Mike Chaney, chairman of the Friends of Puddletown Library, said the team of volunteers was in the middle of a crash course in how to run a library – ready for the off on November 3.

He said: “We’ve been told that when we start work on our own for the first time we will be making history. We believe we are the first volunteer librarians to be incorporated into a county library service anywhere in the country.

“The training we are being given is reassuring and comprehensive but we know that we cannot be fully fledged librarians after just a few days of instruction. We are obviously going to have to learn the job as we do it – and hope that not only the users of our library but also our professional colleagues will be patient with us.”

The friends group was formed in response to cuts imposed by Dorset County Council to meet a squeeze on its libraries budget.

The economies meant reductions in hours across the county’s 34 libraries with effect from next month. The hours provided by the council’s librarian at Puddletown will be cut from 10-and-a-half to six a week.

Mr Chaney said the first volunteers will take over when the professional librarian goes home at the end of her shift at 5.30pm – and they will run the library until 7pm – the usual closing time for the past few years.

The team will man the library on Monday evenings and Friday afternoons to maintain the service.

The volunteers’ training includes instruction on how to work the new self-service system which was installed in Puddletown last week. It was also installed in Dorchester, Weymouth, Burton Bradstock and Colehill libraries. Over the next two years the system, costing £1.3million, will be introduced into all Dorset libraries.
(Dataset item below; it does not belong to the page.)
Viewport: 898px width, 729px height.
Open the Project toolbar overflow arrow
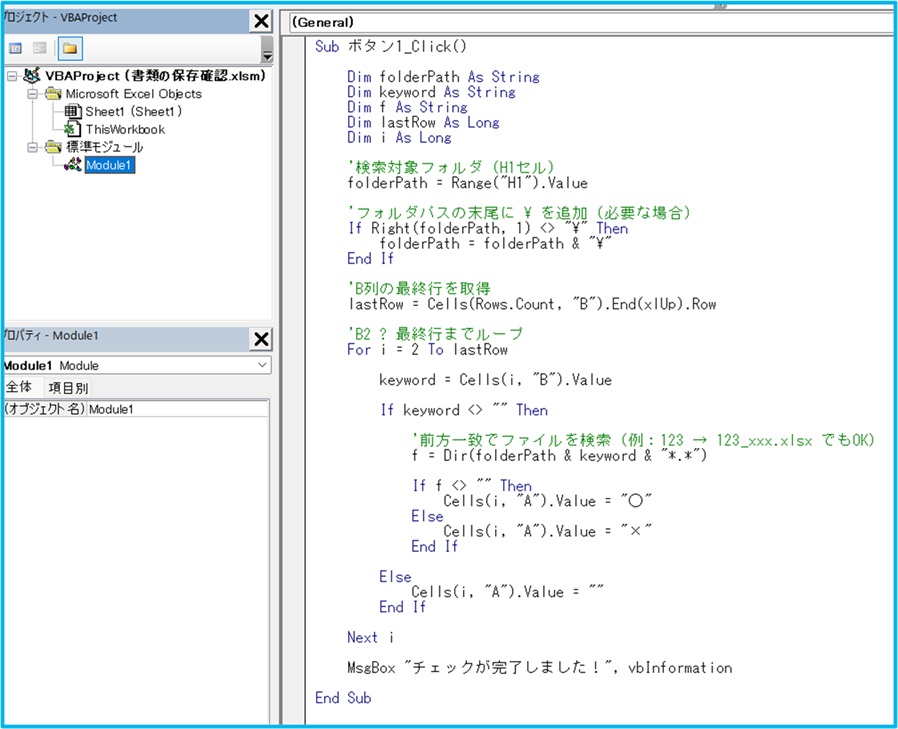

The changes came after protests by communities following the council’s original decision to close 13 small libraries. The council opted instead to retain the libraries but cut opening hours and allow volunteers to run community libraries to keep them open outside core hours.

So far, volunteers from only Puddletown and Burton Bradstock have started training.

Mr Chaney said volunteers had been used at libraries in Cambridgeshire but not as part of the county’s library service.